◆ REQUIRED WORK: Quote, with no changes, the lines that run from the top of the material to the line with "Micrófonos (167, 111)", both included.

◆ INFORMATION SUPPLIED:
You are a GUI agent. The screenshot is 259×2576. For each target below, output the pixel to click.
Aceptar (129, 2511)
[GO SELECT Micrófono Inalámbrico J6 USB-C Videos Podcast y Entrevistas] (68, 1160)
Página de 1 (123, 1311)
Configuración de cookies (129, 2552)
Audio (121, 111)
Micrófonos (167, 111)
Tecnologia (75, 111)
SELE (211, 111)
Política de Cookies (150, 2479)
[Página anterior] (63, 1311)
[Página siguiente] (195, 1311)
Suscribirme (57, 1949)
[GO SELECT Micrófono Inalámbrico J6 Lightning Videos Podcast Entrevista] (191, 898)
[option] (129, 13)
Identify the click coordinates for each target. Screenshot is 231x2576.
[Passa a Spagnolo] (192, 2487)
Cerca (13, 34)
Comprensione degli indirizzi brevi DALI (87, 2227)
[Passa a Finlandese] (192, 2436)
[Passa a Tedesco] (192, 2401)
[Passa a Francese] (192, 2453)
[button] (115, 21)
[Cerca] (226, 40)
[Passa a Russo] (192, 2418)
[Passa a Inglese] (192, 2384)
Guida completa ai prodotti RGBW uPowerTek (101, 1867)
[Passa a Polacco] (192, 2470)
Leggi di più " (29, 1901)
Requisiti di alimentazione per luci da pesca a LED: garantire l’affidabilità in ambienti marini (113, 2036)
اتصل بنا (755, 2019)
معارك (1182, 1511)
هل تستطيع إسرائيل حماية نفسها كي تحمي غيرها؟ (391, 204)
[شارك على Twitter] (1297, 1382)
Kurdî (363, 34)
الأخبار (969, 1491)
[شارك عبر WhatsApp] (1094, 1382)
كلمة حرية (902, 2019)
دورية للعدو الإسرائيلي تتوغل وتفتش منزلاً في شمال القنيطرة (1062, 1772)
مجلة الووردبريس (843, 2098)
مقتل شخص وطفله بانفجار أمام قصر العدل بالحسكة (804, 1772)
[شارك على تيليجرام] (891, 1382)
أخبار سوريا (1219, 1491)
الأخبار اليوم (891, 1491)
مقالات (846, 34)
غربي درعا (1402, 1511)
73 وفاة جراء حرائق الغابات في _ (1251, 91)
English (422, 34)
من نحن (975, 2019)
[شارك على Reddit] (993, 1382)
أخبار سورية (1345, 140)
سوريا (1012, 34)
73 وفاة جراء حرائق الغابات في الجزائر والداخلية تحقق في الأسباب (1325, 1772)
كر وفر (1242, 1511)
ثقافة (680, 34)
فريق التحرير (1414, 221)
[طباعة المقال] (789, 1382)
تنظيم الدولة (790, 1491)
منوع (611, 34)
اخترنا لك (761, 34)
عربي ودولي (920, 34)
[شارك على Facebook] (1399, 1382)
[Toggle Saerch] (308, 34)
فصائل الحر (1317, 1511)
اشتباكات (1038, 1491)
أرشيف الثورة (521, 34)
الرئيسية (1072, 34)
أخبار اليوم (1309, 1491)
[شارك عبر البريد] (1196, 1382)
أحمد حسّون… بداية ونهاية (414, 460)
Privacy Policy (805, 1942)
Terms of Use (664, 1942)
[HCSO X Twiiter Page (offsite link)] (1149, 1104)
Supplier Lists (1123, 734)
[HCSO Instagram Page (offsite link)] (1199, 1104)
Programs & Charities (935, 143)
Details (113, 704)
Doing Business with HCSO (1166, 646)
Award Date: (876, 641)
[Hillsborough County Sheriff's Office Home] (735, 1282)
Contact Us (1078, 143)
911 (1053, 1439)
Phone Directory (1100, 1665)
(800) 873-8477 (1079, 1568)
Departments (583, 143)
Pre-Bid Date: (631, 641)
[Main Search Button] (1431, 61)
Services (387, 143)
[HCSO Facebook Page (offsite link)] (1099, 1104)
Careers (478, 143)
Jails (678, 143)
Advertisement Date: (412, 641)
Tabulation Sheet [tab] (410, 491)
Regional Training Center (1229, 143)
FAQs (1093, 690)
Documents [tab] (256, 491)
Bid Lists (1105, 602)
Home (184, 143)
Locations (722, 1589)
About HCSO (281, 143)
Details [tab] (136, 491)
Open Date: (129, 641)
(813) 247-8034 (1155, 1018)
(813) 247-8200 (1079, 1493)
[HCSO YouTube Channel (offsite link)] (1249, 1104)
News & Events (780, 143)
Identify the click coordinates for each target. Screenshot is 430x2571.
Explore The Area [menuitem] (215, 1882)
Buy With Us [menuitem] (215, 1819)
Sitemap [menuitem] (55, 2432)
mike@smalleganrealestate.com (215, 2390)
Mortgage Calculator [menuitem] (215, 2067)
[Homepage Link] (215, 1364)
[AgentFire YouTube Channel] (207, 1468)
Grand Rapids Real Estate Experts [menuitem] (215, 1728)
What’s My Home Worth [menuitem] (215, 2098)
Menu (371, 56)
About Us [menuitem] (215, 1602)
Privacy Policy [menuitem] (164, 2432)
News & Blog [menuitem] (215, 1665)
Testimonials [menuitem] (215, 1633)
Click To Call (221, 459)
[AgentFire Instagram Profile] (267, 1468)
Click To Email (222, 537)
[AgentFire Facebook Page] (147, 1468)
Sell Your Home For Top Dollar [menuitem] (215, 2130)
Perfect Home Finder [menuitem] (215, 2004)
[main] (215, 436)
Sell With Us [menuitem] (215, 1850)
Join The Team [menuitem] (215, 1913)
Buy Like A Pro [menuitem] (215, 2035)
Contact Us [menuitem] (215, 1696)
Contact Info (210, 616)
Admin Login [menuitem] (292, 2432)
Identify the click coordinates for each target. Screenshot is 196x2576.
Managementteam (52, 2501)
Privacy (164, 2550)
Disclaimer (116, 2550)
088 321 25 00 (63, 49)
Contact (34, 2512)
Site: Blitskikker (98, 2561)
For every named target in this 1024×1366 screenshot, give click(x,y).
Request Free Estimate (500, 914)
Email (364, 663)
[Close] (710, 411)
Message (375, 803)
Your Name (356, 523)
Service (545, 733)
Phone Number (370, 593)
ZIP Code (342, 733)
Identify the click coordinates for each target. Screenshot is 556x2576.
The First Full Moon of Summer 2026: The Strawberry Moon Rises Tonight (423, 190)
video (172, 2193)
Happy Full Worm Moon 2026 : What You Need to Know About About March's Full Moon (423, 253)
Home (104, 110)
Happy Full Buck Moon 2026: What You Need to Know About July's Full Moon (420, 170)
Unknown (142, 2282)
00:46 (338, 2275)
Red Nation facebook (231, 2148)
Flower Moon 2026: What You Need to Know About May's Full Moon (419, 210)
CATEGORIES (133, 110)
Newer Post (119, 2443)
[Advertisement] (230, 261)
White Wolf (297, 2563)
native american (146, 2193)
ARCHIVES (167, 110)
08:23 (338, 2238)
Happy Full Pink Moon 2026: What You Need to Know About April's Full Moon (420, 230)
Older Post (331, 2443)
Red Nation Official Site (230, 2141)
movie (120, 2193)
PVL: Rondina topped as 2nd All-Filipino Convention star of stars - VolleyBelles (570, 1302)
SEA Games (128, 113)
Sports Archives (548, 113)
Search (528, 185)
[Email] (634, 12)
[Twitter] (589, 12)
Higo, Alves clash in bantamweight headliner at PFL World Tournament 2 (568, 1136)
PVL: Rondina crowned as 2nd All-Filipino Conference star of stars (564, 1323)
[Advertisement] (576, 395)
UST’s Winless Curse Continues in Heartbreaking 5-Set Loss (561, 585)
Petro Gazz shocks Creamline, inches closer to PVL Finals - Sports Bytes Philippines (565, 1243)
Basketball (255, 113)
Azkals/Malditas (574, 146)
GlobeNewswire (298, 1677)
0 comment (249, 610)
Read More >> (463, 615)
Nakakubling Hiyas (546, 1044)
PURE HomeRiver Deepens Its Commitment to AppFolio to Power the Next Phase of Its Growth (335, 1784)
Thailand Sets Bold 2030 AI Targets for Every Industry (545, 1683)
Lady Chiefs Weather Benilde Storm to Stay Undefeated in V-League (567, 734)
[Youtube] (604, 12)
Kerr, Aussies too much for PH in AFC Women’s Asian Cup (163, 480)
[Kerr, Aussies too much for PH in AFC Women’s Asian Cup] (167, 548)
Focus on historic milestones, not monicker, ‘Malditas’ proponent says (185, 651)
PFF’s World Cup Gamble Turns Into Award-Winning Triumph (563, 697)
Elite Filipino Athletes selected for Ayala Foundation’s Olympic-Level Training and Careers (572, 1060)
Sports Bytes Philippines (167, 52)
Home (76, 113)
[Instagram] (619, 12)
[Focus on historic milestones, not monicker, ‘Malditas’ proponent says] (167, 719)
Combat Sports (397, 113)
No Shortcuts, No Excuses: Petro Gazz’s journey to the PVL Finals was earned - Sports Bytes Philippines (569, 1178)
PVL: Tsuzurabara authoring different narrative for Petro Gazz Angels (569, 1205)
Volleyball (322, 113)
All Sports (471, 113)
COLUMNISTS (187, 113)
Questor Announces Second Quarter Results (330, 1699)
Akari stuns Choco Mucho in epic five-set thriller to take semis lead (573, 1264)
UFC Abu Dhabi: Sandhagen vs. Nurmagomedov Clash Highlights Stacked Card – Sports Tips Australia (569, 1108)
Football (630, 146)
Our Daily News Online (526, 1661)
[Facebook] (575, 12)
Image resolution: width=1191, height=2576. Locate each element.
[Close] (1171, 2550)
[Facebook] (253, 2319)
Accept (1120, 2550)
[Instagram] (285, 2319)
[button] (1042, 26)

◆ YOUR SOLUTION:
You are a GUI agent. The screenshot is 259×2576. For each target below, output the pixel to click.
Aceptar (129, 2511)
[GO SELECT Micrófono Inalámbrico J6 USB-C Videos Podcast y Entrevistas] (68, 1160)
Página de 1 (123, 1311)
Configuración de cookies (129, 2552)
Audio (121, 111)
Micrófonos (167, 111)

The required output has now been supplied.